EXERCISE PROMPT:
Give every entry again, word for word.

Saved data entries:
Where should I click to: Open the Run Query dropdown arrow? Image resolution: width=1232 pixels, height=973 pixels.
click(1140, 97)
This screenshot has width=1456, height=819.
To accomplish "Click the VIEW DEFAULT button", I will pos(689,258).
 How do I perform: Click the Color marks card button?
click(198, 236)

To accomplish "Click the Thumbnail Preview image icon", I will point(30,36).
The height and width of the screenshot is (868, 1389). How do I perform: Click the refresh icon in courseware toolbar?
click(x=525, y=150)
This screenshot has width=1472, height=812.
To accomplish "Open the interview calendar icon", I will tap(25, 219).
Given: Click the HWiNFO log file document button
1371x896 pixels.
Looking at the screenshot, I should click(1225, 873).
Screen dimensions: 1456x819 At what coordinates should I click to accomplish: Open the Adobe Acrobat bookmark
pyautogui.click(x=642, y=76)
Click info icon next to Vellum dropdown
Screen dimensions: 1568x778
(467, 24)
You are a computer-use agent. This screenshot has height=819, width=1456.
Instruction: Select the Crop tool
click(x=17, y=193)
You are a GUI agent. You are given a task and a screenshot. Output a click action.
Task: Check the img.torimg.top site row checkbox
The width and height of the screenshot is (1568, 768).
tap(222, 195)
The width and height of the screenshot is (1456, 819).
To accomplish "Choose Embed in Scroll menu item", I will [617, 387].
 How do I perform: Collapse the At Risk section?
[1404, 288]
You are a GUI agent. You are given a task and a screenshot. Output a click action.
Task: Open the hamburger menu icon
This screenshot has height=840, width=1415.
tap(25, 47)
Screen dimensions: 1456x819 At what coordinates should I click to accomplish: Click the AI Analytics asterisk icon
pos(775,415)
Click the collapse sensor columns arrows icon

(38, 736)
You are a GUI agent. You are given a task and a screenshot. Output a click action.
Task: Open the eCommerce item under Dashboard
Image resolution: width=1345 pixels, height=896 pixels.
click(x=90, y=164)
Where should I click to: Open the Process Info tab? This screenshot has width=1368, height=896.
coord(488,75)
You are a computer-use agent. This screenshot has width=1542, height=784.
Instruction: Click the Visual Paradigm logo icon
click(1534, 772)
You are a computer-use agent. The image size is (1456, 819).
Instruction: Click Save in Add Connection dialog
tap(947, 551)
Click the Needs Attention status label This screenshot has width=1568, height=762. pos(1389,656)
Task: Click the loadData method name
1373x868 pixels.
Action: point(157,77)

RESPONSE TO THIS TASK:
Where should I click to: Open the Run Query dropdown arrow? Image resolution: width=1232 pixels, height=973 pixels.
click(1140, 97)
This screenshot has width=1456, height=819.
To accomplish "Click the VIEW DEFAULT button", I will pos(689,258).
 How do I perform: Click the Color marks card button?
click(198, 236)

To accomplish "Click the Thumbnail Preview image icon", I will point(30,36).
The height and width of the screenshot is (868, 1389). How do I perform: Click the refresh icon in courseware toolbar?
click(x=525, y=150)
This screenshot has width=1472, height=812.
To accomplish "Open the interview calendar icon", I will tap(25, 219).
Given: Click the HWiNFO log file document button
1371x896 pixels.
Looking at the screenshot, I should click(1225, 873).
Screen dimensions: 1456x819 At what coordinates should I click to accomplish: Open the Adobe Acrobat bookmark
pyautogui.click(x=642, y=76)
Click info icon next to Vellum dropdown
Screen dimensions: 1568x778
(467, 24)
You are a computer-use agent. This screenshot has height=819, width=1456.
Instruction: Select the Crop tool
click(x=17, y=193)
You are a GUI agent. You are given a task and a screenshot. Output a click action.
Task: Check the img.torimg.top site row checkbox
The width and height of the screenshot is (1568, 768).
tap(222, 195)
The width and height of the screenshot is (1456, 819).
To accomplish "Choose Embed in Scroll menu item", I will [617, 387].
 How do I perform: Collapse the At Risk section?
[1404, 288]
You are a GUI agent. You are given a task and a screenshot. Output a click action.
Task: Open the hamburger menu icon
This screenshot has height=840, width=1415.
tap(25, 47)
Screen dimensions: 1456x819 At what coordinates should I click to accomplish: Click the AI Analytics asterisk icon
pos(775,415)
Click the collapse sensor columns arrows icon

(38, 736)
You are a GUI agent. You are given a task and a screenshot. Output a click action.
Task: Open the eCommerce item under Dashboard
Image resolution: width=1345 pixels, height=896 pixels.
click(x=90, y=164)
Where should I click to: Open the Process Info tab? This screenshot has width=1368, height=896.
coord(488,75)
You are a computer-use agent. This screenshot has width=1542, height=784.
Instruction: Click the Visual Paradigm logo icon
click(1534, 772)
You are a computer-use agent. The image size is (1456, 819).
Instruction: Click Save in Add Connection dialog
tap(947, 551)
Click the Needs Attention status label This screenshot has width=1568, height=762. pos(1389,656)
Task: Click the loadData method name
1373x868 pixels.
Action: point(157,77)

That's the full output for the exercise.